GIVEN DATA >>
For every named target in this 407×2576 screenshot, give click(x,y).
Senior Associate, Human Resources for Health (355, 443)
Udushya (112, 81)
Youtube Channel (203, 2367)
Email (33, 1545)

WHAT IS REQUIRED >>
All entries must be given again exactly.

EXPECTED ANSWER >>
For every named target in this 407×2576 screenshot, give click(x,y).
Senior Associate, Human Resources for Health (355, 443)
Udushya (112, 81)
Youtube Channel (203, 2367)
Email (33, 1545)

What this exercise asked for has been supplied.